Rick Birk walked out of the minister’s office with as much dignity as he could muster. Ten minutes. And to think he’d also been admonished to not even suggest that the Maldives had its own native-born killers. The minister himself had taken a sudden detour to a lavatory, though Birk suspected the man wanted to free himself from the incisive questions of a brilliant veteran correspondent.

Of course, the denial about homegrown jihad was hardly surprising. In his entire career, which now spanned a half century, Birk had run across no more than a handful of leaders in the developing world who had readily accepted that their country’s problems lay within their own borders—from a sorry lack of resources and the pervasive futility that poverty inevitably spawned. The rest of the riffraff spewed blame on “outsiders” until, of course, the rude reality exploded with bombs and bloodshed. Then they “got” it—but only in the moments before they fled to Switzerland with their national treasury.

These little brown buggers, however, had a case for finger-pointing: The looming disasters throughout much of Oceania could be laid at the feet of the smokestacked, tailpiped West.

As Birk took the last three steps to the main floor, he spotted Senator Gayle Higgens and her entourage bustling through the main entrance. Argh, the sight of her spurred a memory painful as a lesion, a real standout in his fat catalog of sexual misadventures.

She’d been a freshman Texas legislator when they’d met, as foulmouthed and shameless in private as she was sanctimonious and born-again in public. He’d been young, too, sent to the Oil Patch to cover some long-forgotten hurricane, whose force, even then, couldn’t have stood up to Gayle Higgens. She’d rounded Birk up like one of her stray steers and herded him right into her bed. She’d tied him down as if she were a real buckaroo, then laughed bitterly when he couldn’t perform.

He’d sworn never to go near Higgens again, and there she was. Christ almighty, aging was pitiless: Look at her pastry-crust skin; bloated, mashed-potato body; and swollen ankles, shapeless as bread dough.

She pointed the sharp tip of her pink umbrella at him and bellowed, “Get your rascal self over here, Birk.”

He looked around, finding no reprieve.

“What are you doing here?” the senator demanded.

“Scoping out the restless natives,” he responded as suavely as he could, wondering why in God’s name he was even bothering.

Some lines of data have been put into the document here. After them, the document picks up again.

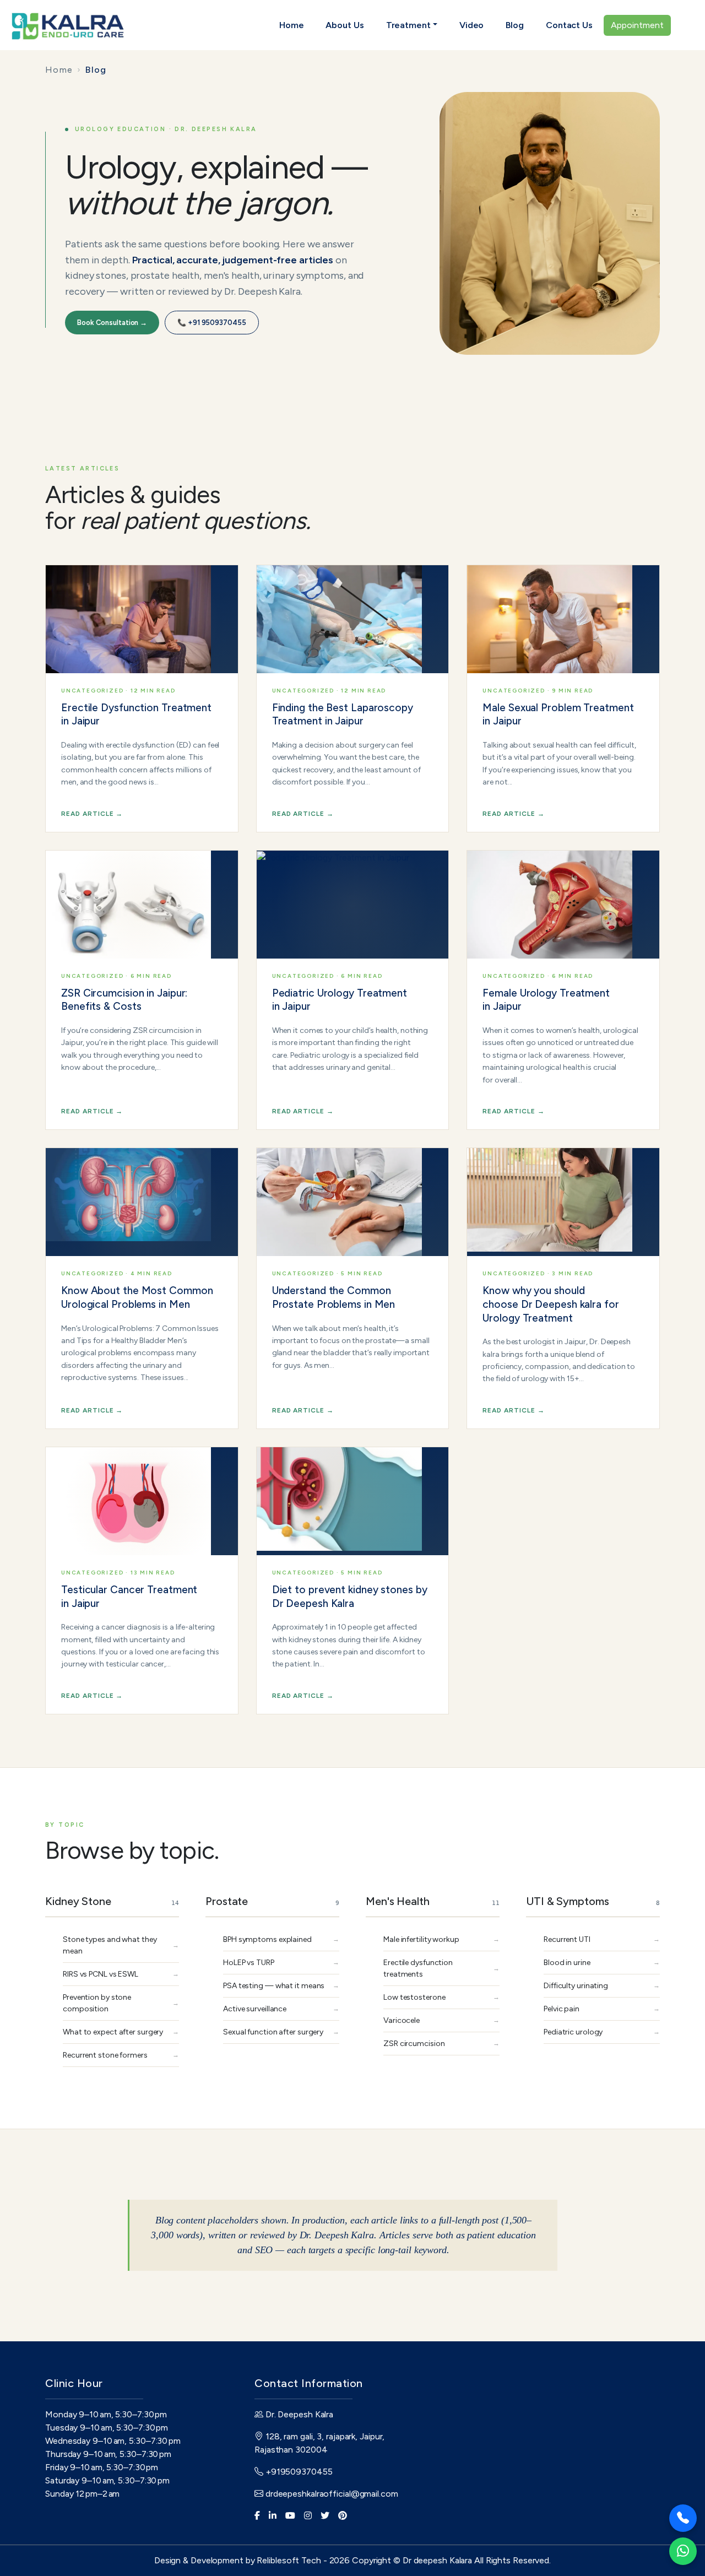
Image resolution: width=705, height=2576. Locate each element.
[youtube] (290, 2516)
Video (471, 25)
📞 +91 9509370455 (211, 322)
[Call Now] (683, 2518)
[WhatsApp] (683, 2551)
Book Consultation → (112, 322)
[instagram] (308, 2516)
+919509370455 (298, 2471)
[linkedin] (272, 2516)
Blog (515, 25)
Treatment (408, 25)
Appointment (637, 25)
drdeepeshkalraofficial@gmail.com (330, 2493)
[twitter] (325, 2516)
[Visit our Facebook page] (257, 2516)
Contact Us (569, 25)
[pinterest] (342, 2516)
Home (291, 25)
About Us (345, 25)
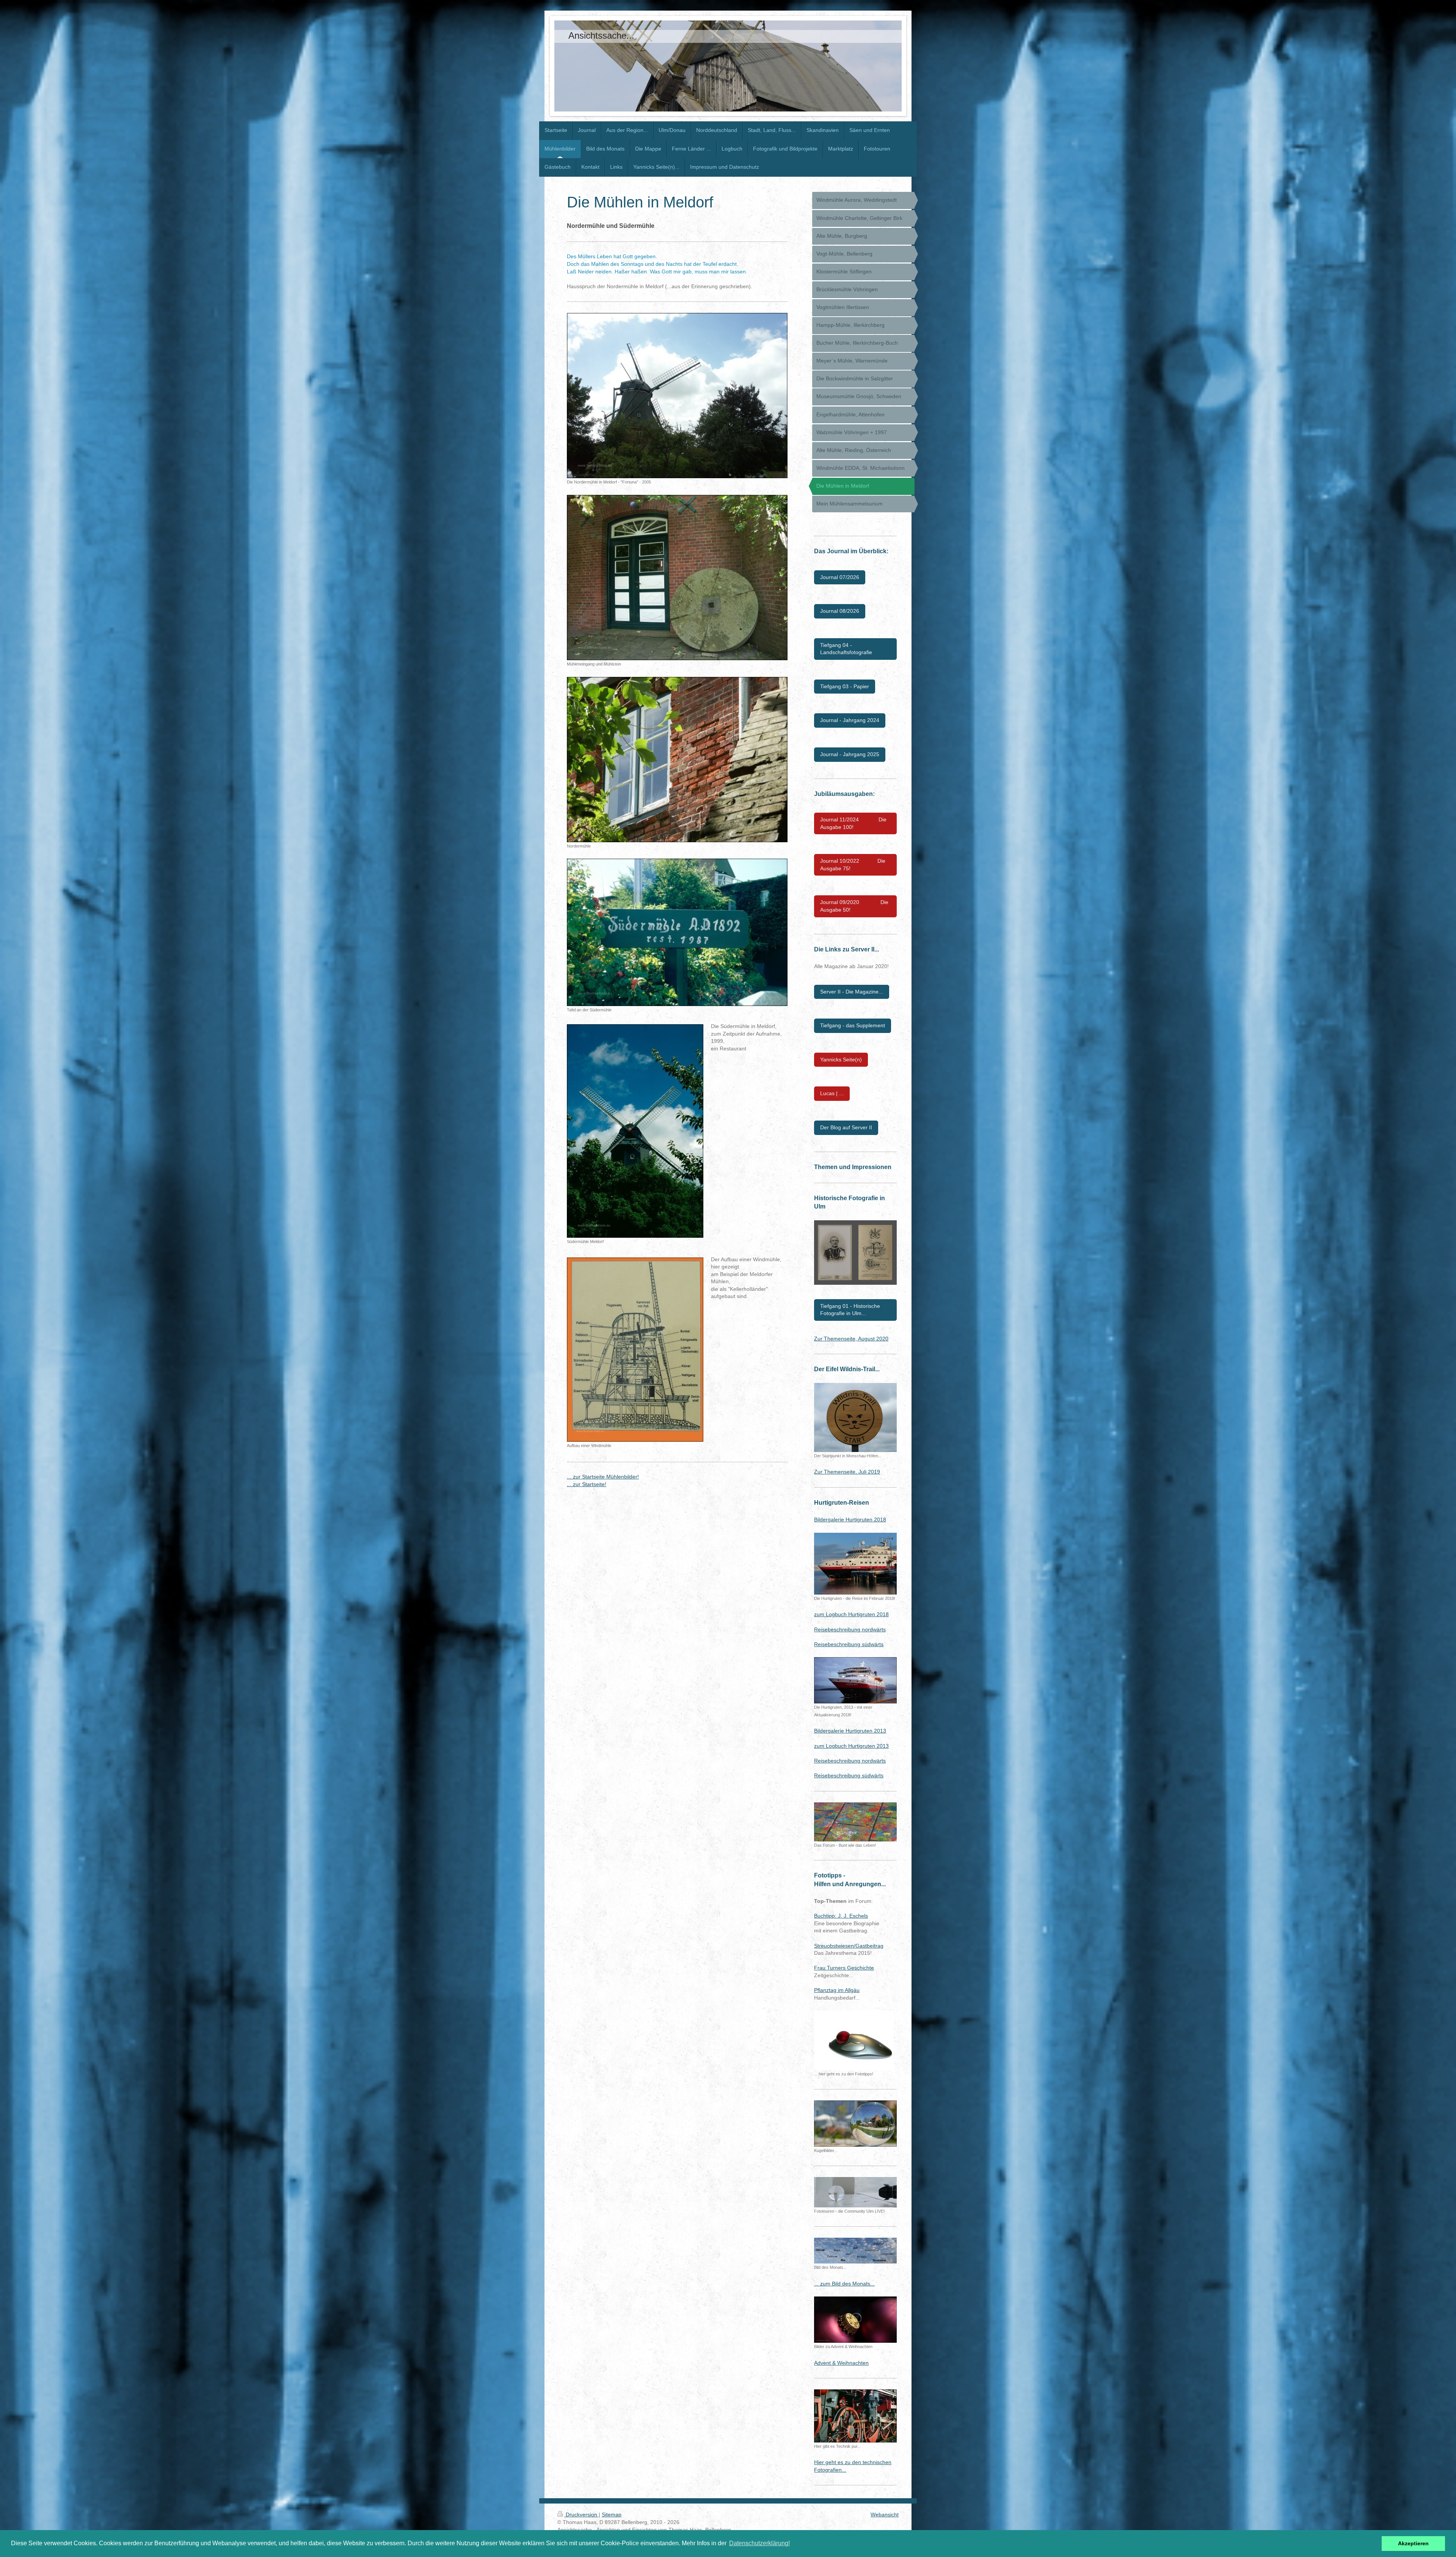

But he couldn’t help himself: She’d humiliated him almost fifty f*cking years ago, yet the moment he saw her he was filled with an unruly desire to reclaim his dignity.

“But you must come for the launch of our pilot project. Surely you know about it, you old crow.”

Old crow? That’s some cheap goddamn booze.

Yeah, surely he did know about her pet project, but the seeding of the ocean with iron oxide held no more interest for him than all the bizarrely shaped sea critters whose names escaped him and whose culinary appeal lay chiefly in their most crushed, pounded, and fully processed, deep-fried forms.

“I’m on the hard news beat, Senator.”

She looked at him, openly askance. “Hard news?” she laughed. “You?” With those few words, and with that sharp inflection, she brought back the single biggest humiliation of his sex life. “We’re here to change the world. If you’re smart, Ricky, you’ll come along.”

“I’ll be busy.”

“Sorry to hear that you’ll be tied up. I’m at the Four Seasons. Come by for a backgrounder, if you’d like a good one.”

Why was everything a double entendre with her? And was that a wink? Had that old sack of nickels actually winked at him?

She turned away in the next instant. “Ten o’clock. Down at the port,” she said in parting.

He harrumphed. At ten he’d be at the port, all right, but it would be to catch a water taxi to the island of Dhiggaru. He’d found out the name of weather girl’s old flame—Rafan Yoosuf—and now knew exactly where he could be found. Wasn’t hard. Malé was a small city, and memories were long for beautiful blond girls who scandalized the locals by stealing the heart of one of their sons.

And if Rick Birk understood anything, it was how to trade on resentment to get information. Safe to say that if this Rafan Yoosuf was taking dirt from one island and larding it on another, there would be resentment afloat, never more so than when land meant life.